The age of digitalization and interconnectivity has thrust us into a time where anything is possible. Instant engagement, online shopping, click of the mouse gratification. But with this, comes a permanent and very real threat of online crime. In fact, digitization has created an environment in which online crime is on the increase.
It is swift. It can be untraceable and it can happen to anyone.
In fact, one of the biggest victims of cybersecurity threats are small businesses and startups. Why, you may ask? The fact of the matter is that due to its size, an SME does not usually have the capacity and resources to protect from an attack, as well as won’t be able to recover as quickly. They are, in essence, sitting ducks.
Many take the “it won’t happen to me” stance, but the fact is, cybercrime is more prevalent than you think. The statistics are shocking.
Hackers attack every 39 seconds, which is probably the time you have taken to read up to here. 45% of all Americans have fallen victim and lost some of their personal data over the last five years.
But the fact is, it takes an average of 279 days to detect and actually manage a breach from the side of the company. And the costs can cripple a startup as the average data breach costs around $3.92 million.
So, just what can you do as a small business owner? We thought we would take a look at the measures you can start putting in place immediately to start protecting your and your customers’ vital data.

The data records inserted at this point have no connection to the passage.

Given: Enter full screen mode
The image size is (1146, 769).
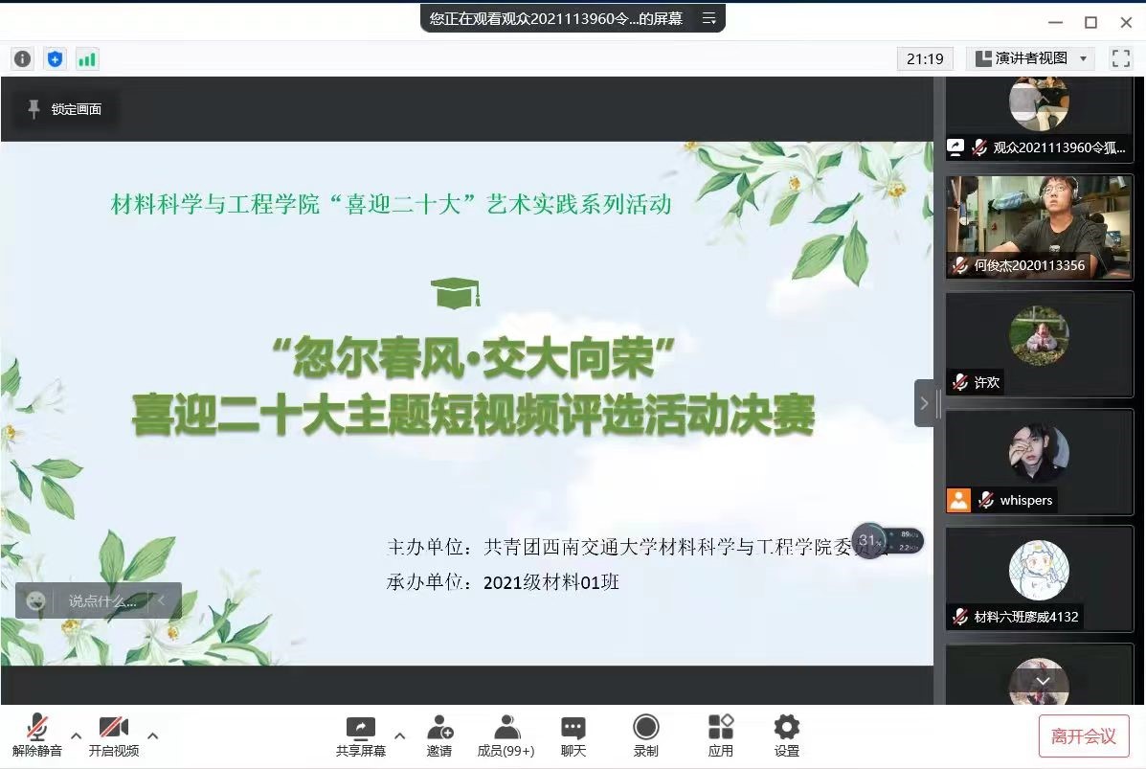Looking at the screenshot, I should pyautogui.click(x=1120, y=58).
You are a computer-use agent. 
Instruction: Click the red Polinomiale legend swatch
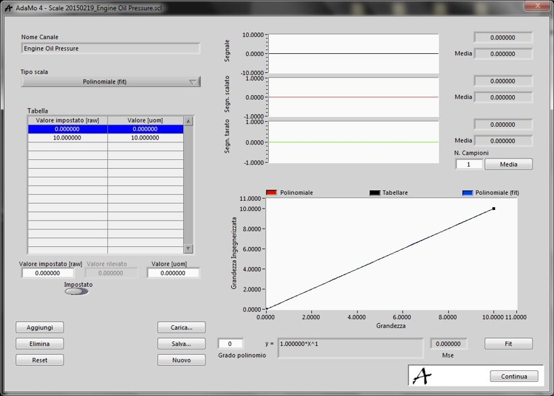[272, 193]
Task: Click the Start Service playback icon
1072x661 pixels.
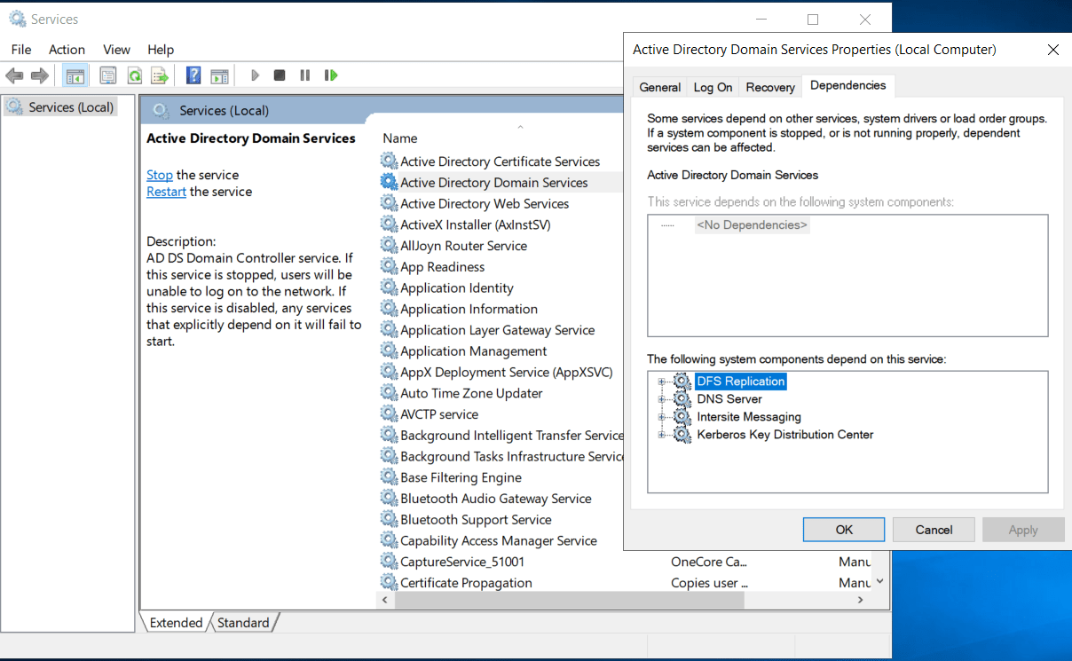Action: pyautogui.click(x=256, y=75)
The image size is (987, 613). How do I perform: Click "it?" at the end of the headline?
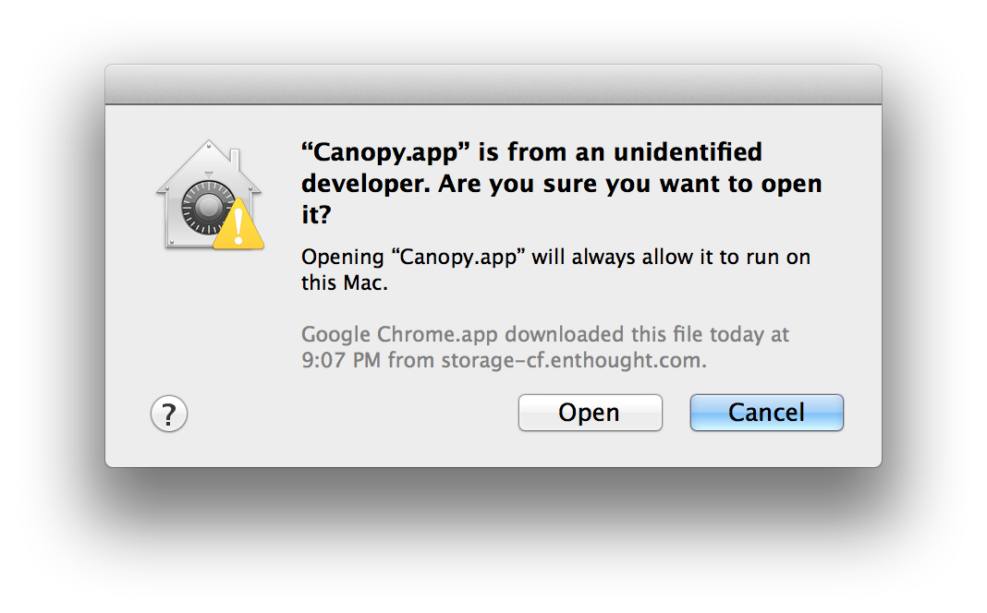[316, 214]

Secure All of Your Networks
The first thing you have to do to protect yourself from online attacks is to do a deep dive into your organization and ascertain where you need to heighten your wireless network security. Ransomware and malware are one of the biggest threats to companies all over the world, and they’re used to exploit the weaknesses of wireless networks’ security.
To counter this, try and avoid WEP encryption and only uses WPA2, which uses AES-based encryption and provides better security than WPA. WEP can be cracked in minutes and provides very little security for your company information. If you need a full breakdown of just how to go about making sure you are secure, this post from Prolifics takes you step by step through the process of data privacy.
Familiarize Yourself with the Relevant Regulations
Globally, regulations have emerged to protect consumer data that organizations hold. Regulations like the California Consumer Privacy Act of 2018 in California, or the Protection of Personal Information Act in South Africa were established to regulate the collection, storing, sharing and disposal of consumers’ personal data. There are stringent processes recommended to companies to protect the data and information of their customers to avoid penalties.
Each country has specific regulations set, as well as enforcement of these, should the company be reported of noncompliance. Not only does a non-compliant company face penalties like fines, or a pause on operations, but in some countries, key stakeholders can be arrested.
Train Your Staff
The fact is that the majority of cyberattacks and white-collar crime actually comes from within the company’s workforce. Whether it be a deliberate act, or accidental, it is important to understand that threats can come from unsuspecting employees.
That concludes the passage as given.